Childhood
At the time of Desiderius, Duke of Tuscany around 750 AD (He later became the last Lombard King to rule before the Franks) the Lombards had been completely Romanized, in their ways, clothes, religion, even haircuts, although they still continued to form the military and aristocratic elite, a group considerably smaller compared to the old population who worked in the fields and the rest of the traditional crafts.
By 750 AD we have records of at least one church and one monastery dedicated to Saint Ansano, a Benedictine Monastery of St. Eugene (730) and explicit references of Sienese bishops who participate in Papal councils and intervene mainly to support claims against the Bishopric of Arezzo over 19 border parishes between Chianti and Montepulciano that both wanted to control.
Aside from the bishop whose residence lay on the site where the future Duomo of Siena would be built (until 913), Siena was also the seat of two Lombard gastaldi (magistrates), a judge and a minister of finance. Right when the Lombards had finally managed to become the undisputed masters of the Italian peninsula and Desiderius had ousted the Byzantines from the north, things came upside down.
Summoned by the Pope, who wanted to secure the papal sovereignty against the encroachment of the Lombard King, the Franks of Charlemagne crossed the Alps in 773. In less than a year Charlemagne had become the Rex Langobardorum and Franks had assumed the role of the Lombards.
After Charlemagne’s coronation the Lombard magistrates were replaced by an Imperial Count (Conte) with the incoming Franks forming the new cast of nobles after intermingling with the existing Sienese aristocracy. Very soon the town became a hereditary fiefdom of one family (Rainier). With the break up of the Carolingian Empire, the bishop became the only undisputed authority of Siena.

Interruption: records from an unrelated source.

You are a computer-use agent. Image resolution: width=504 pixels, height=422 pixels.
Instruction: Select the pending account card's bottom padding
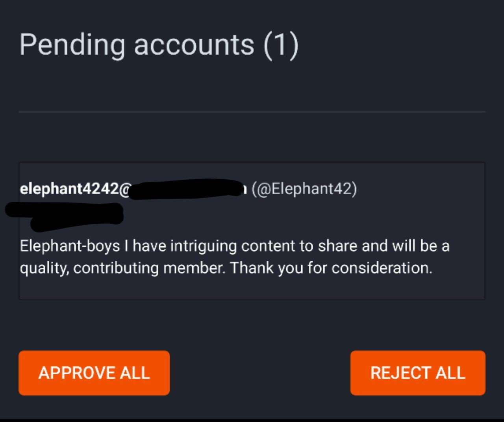(252, 288)
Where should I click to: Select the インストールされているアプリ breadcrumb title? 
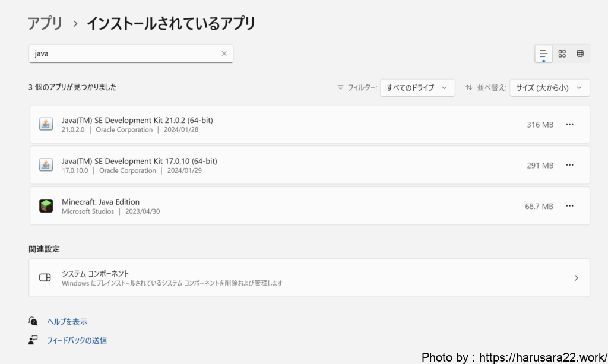(171, 23)
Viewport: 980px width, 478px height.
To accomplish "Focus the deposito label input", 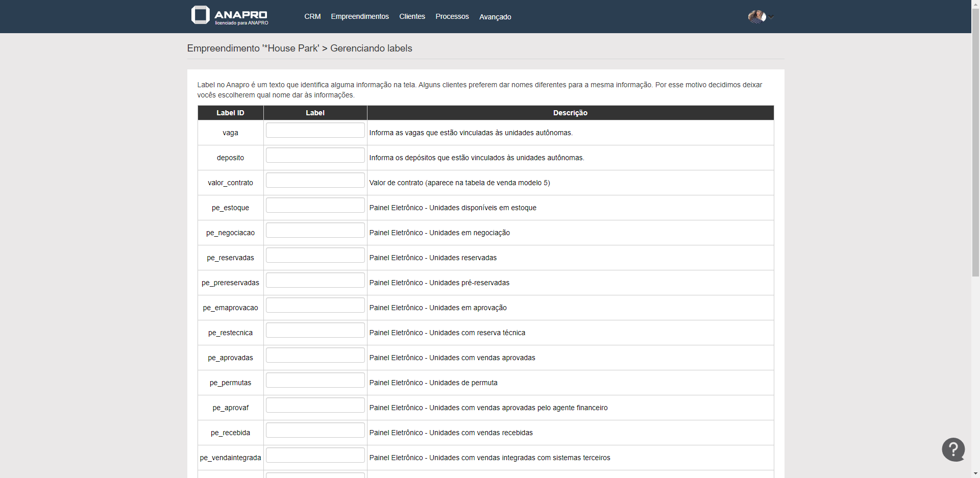I will pos(315,156).
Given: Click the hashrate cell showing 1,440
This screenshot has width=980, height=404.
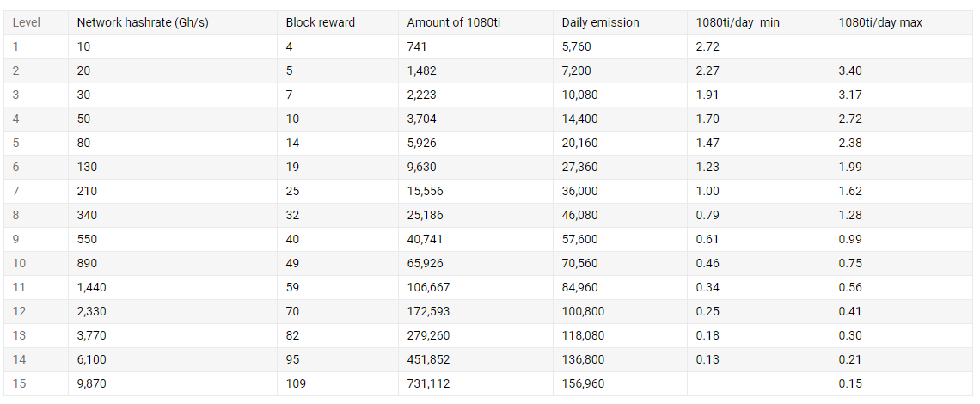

He exercised his power with a council of noble consuls who secured the popular support by calling the people in front of the church to approve the proposals. From the beginning of the 10th century the Chapter of the Cathedral was linked to the common life with its Schola which handed down -mostly- ecclesiastical knowledge to the public through its teachers, the scholae priores. Among them a venerated saint of the Catholic Church, San Bruno di Segni who taught in Siena’s Cathedral after 1070 AD.
A few years earlier, in December 1058 Siena had become the epicenter of one of the most contentious papal elections in the history of the Catholic Church. A number of cardinals who opposed the election of Benedict X (4 April 1058) in favor of Cardinal Hildebrand (later Pope Gregory VII) were forced to flee Rome and hold a separate synod in Siena with the support of Gérard de Bourgogne, Bishop of Florence.
Miraculously enough the synod of Siena did not elect Cardinal Hildebrand as the “rightful Pope” but Gérard de Bourgogne himself who then took the name Nicholas II and managed to ascend on the Papal throne after a winning battle in early 1059.
Around that time (mid 11th century) the city started to grow out of its initial nucleus in Castelvecchio, on the top of the hill, while the college of Sienese clergymen, commonly known as canons established one of the oldest surviving hospitals in Europe, the Santa Maria della Scala (a name reference to its location, in front of the Duomo entrance steps) in order to cater for the pilgrims and other travelers that passed from the city on their way to Rome.